Was that Flight Of The Conchords? If so, I hope the shirt says "I went to the premier of Flight Of The Conchords and all I got was this lousy t-shirt! ;-)

P said...

I'm hanging my head in shame for #8...

Miss Devylish said...

artmonster: It was.. and it should say that.. cuz that's how I feel about it.

pix: Oh please.. that was for every guy friend I have.. you're at least something I can work with and understand. We're good.. it's the male side I was hinting to. PS. Nice pic.

uneekness said...

In addition to the references you made in 3,4,5, and 6 is the driving in the rain or when it is "misting." HELLO!? How many years have these people lived in Washington and *still* drive 40 - 50 mph below the speed limit.. even when the speed limit is 35! One drop of rain on the windsheild and its a brake light symphony.

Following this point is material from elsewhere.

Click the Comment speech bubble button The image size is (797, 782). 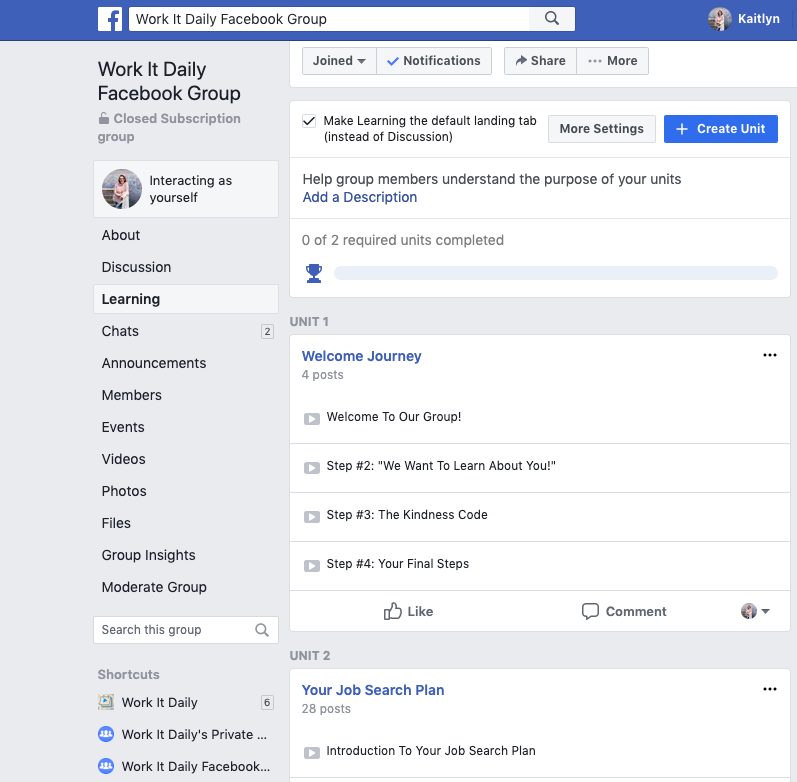[624, 611]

Or.. the person who drives s-l-o-w while you're behind them and once you pass them, or signal as if to pass, they are suddenly Speed Racer.

Miss Devylish said...

uneekness: TOTALLY! I should just copy your comment and add it and make 6.5 or something cuz those are both seriously thoughts I've had and honestly, I don't get why people do that. God! ;)

uneekness said...

If you haven't guessed yet, this is Art :)

Another for me would be the "rice rockets." Surfboards for spoilers and mufflers the size of an old Maxwell House coffee tin that sound like they should be mowing a golf course than being on the road.

Driving to college in Seattle while living in Tacoma for years has ruined me.. hehehe

My philosphy on driving has always been, "Get from point A to point B faster than you could walking; period." That's great that you can see the Space Needle from the freeway, just don't slow down to take pictures of it and block me and all lanes of traffic to do so.

Miss Devylish said...

Art/Uneekness: I'm so w/ you there! The spoilers drag down the gas mileage too. So not necessary. And usually ugly.

RedKev said...

No harm meant. The company on the 1st floor of your building to the left are clients of ours, so I am in and out of there all the time. I even do some cash jobs on the side for a lady who works for them. I also go to the third floor a lot for a different client in Georgetown.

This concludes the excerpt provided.